En travaillant sur nos gestes du quotidien, on pourrait changer tant de choses. Il faut sensibiliser à ces sujets. Par petits gestes, j’entends notre pratique des moteurs de recherche, par exemple. On pourrait faire l’effort d’utiliser des mots-clés les plus précis possibles, saisir exactement un URL, ou encore mieux, enregistrer les sites qu’on consulte le plus dans nos favoris. On réduirait ainsi notablement le gaspillage énergétique. La nécessité du tri des déchets est plus ou moins intériorisée par les citoyens. Je ne suis pas sûre qu’il en soit de même pour le tri – et la suppression – de nos mails, par exemple.

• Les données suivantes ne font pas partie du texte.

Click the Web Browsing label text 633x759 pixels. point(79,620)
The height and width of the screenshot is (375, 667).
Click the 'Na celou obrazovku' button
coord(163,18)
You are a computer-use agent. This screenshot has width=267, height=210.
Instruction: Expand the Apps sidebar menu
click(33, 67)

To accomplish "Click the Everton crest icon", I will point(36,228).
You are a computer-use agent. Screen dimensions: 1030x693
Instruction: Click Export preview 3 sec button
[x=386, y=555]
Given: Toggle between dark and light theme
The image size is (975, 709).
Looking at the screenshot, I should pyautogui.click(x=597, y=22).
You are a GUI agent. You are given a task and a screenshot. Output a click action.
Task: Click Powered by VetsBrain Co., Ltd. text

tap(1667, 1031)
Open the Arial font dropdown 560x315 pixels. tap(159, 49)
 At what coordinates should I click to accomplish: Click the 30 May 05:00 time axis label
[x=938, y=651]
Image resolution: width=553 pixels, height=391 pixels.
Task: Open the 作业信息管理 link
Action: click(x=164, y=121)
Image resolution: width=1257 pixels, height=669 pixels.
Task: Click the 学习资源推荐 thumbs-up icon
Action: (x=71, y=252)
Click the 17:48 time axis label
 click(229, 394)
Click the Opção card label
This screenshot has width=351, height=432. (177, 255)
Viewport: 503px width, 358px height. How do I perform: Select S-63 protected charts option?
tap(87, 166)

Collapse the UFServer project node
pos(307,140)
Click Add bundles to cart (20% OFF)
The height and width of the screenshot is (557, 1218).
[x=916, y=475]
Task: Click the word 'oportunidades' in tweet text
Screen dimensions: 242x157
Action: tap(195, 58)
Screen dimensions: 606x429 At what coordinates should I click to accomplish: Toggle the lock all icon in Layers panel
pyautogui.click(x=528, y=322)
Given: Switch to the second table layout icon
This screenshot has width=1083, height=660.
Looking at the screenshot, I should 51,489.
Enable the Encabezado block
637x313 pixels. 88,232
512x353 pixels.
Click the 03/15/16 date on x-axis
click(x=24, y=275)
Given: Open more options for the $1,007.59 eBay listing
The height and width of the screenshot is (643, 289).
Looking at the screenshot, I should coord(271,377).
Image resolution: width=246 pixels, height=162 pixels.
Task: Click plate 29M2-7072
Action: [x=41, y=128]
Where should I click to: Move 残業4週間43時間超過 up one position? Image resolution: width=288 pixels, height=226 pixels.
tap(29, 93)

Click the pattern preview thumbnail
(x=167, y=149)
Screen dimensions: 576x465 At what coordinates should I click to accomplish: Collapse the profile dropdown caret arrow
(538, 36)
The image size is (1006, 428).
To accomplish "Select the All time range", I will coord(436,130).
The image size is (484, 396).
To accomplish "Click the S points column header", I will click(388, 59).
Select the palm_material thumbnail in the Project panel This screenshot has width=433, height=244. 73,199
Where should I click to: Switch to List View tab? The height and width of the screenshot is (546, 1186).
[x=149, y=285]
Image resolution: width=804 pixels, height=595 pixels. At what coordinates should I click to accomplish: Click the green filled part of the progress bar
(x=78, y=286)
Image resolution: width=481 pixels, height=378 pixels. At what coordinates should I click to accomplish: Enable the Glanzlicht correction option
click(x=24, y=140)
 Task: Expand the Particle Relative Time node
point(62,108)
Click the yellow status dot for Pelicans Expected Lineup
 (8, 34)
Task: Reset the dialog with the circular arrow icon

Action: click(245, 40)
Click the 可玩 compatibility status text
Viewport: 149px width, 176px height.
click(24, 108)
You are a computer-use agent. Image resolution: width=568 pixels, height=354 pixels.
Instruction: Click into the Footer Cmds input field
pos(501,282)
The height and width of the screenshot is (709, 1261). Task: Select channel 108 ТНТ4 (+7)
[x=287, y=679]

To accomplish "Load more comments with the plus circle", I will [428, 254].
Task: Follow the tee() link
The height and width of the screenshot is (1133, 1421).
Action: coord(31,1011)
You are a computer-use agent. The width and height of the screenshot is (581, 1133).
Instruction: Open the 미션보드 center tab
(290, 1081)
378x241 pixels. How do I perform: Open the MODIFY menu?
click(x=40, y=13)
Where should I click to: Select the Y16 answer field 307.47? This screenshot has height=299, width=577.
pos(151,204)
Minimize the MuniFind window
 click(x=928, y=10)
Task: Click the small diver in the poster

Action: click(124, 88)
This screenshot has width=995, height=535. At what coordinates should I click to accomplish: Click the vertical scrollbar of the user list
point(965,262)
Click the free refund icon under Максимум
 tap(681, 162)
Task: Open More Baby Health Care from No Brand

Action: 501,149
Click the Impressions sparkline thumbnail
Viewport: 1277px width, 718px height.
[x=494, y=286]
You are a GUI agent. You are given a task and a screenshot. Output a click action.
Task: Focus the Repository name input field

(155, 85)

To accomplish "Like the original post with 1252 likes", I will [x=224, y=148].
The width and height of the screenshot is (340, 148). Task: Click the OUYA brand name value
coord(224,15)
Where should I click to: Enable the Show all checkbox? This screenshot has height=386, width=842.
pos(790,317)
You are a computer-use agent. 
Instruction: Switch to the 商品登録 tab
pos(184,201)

« Envoyer 1 mail avec une pièce jointe produit environ 50g de Co2, soit la consommation d’une ampoule allumée pendant 24h »

 

Les chiffres sont très parlants. (NDLR : Envoyer 1 mail avec une pièce jointe produit environ 50g de Co2, soit la consommation d’une ampoule allumée pendant 24h). Il faut pouvoir les communiquer, pour engager les gens dans ce courant. La grande cause du quinquennat sur l’égalité des femmes et des hommes a bénéficié d’un effet d’entraînement : le sujet a été porté politiquement, par des campagnes de sensibilisation, des prises de parole médiatiques, mais aussi des actions législatives. C’est cette dynamique qu’il faut qu’on puisse enclencher sur le sujet du numérique plus respectueux de l’environnement.

 

Dans une tribune dans Libération, vous avez co-signé un appel à un New Deal énergétique franco-allemand. Pourrait-on imaginer l’appliquer au numérique et à l’environnement ?

 

Oui, bien sûr, on a beaucoup discuté jusqu’à présent d’un numérique éthique, transparent, décentralisé et européen, qui serait différent de celui des Etats-Unis et de la Chine. On y a répondu par la réflexion, engagée cette année autour de la protection des données personnelles et de la concurrence loyale entre les différentes entreprises du secteur. En revanche, je crois vraiment que dans ce modèle européen du numérique, on est en train de construire, on a éludé une composante primordiale : celle d’un numérique vert. Et ce message doit irriguer la Commission européenne, le Parlement européen, et aussi les Etats généraux du numérique.

 

Pouvez-vous nous en en dire davantage à propos de ces États généraux ?

Il s’agit d’une consultation organisée par le secrétaire d’État en charge du numérique, Mounir Mahjoubi sur les nouvelles formes de régulation du numérique, afin de nourrir l’agenda des élections européennes. Y sont abordées les questions de régulation des plateformes, de la mise à jour du droit de la concurrence, des données mises à disposition des régulateurs et du public. La question du numérique et de l’environnement n’est pas encore identifiée comme un sujet important. Je vais œuvrer dans les prochains mois pour qu’on puisse intégrer cette dimension à la réflexion sur le numérique.